A mountain is only a mountain because the area around it is lower than the mountain itself. If there are valleys around the mountain, the mountain seems bigger, and if there are hills around the mountain, the mountain appears smaller.
This is a relative perspective, and it applies to all things, including the shape of the nose.
The Importance of the Columella and Bridge in Nose Tip Perception
When considering the tip of the nose we generally define the tip of the nose as that area that transitions from the columella—the fleshy area between the nostrils—and the bridge of the nose. Like in the mountain analogy with surrounding valleys or surrounding hills, the tip of the nose also is perceived relative to the columella and bridge. If the columella and bridge are big, the nose tip may seem small, and if the columella and bridge are small, the nose tip may seem big. This is important because a patient may think and feel that their nose tip is too big (most common), but in fact, it may only be slightly too big or, in fact, not too big at all in part because the areas near the nose tip—the columella and bridge—are too small. It is important for both the patient and the surgeon to identify and address this properly since reducing the tip a lot or at all in these cases may make the nose seem too small for the face or give the nose a “washed out” appearance that lacks definition.
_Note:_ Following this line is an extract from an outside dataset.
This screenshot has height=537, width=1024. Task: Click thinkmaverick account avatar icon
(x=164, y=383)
When considering the nose tip, we need to also consider the general direction of the nose tip. Sometimes, a nose tip may seem too big when, in fact, it may be poorly supported and, therefore, pointing too much toward the upper lip. This usually happens from a columella that is both small and weak. When this occurs, the tip of the nose droops down toward the upper lip, making the nose tip look too big from a position standpoint but also relative to the columella. Ironically, this also tends to make the bridge look too big as well. If not properly diagnosed, the rhinoplasty procedure may mistakenly reduce the nose tip and the nose bridge when, in fact, strengthening the columella would have been the most important to address in part or fully the concerns of nose tip and nose direction concerns.
Adjusting the Tip, Columella, and Bridge for a Balanced Appearance
The reality is that in the majority of rhinoplasty cases, all three areas—the bridge, the nose tip, and the columella—are adjusted accordingly. This usually allows the proper adjustment of each, making smaller adjustments in each area as opposed to very large adjustments to the nose tip. The benefit of doing so has many advantages. The nose remains stronger overall, so the healing process changes it less. It also allows the function of the nose—breathing—to be better.
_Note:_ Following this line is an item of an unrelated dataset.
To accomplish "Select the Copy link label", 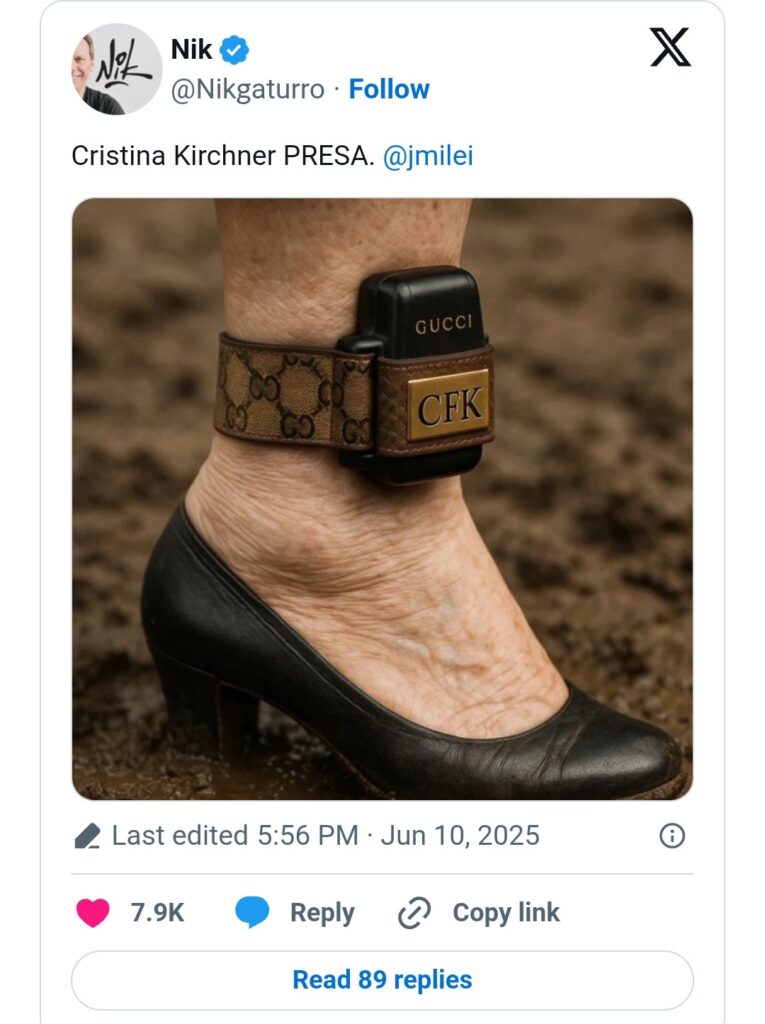I will [506, 912].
Like many other plastic surgery procedures, rhinoplasty has and continues to evolve. One of the main changes over the last few years has been a shift from large resections (removal of tissue) to a more balanced and nuanced change that allows the aesthetic concern to be addressed without making a small “pixie” nose that lacks aesthetic strength.
Because sometimes we need to add structure in addition to removing tissue especially in cases where the columella is too small, cartilage is usually removed from the septum. The septum is the large square-like cartilage in the middle of your nose that separates one nostril from the other. The development of the septum, especially during puberty, tends to impact the shape of the bridge, nose tip, and columella. If a septum is too big, these structures tend to be too big, and if the septum is too small or too short, the columella tends to be too small and retracted, thereby making the nose tip seem too big or too droopy, pointing too much toward the upper lip.
As you sit down with your plastic surgeon and discuss your nose shape and, in particular, nose tip aesthetic concerns, these are the things that your plastic surgeon will be thinking about, and these are the things that you should be discussing with them.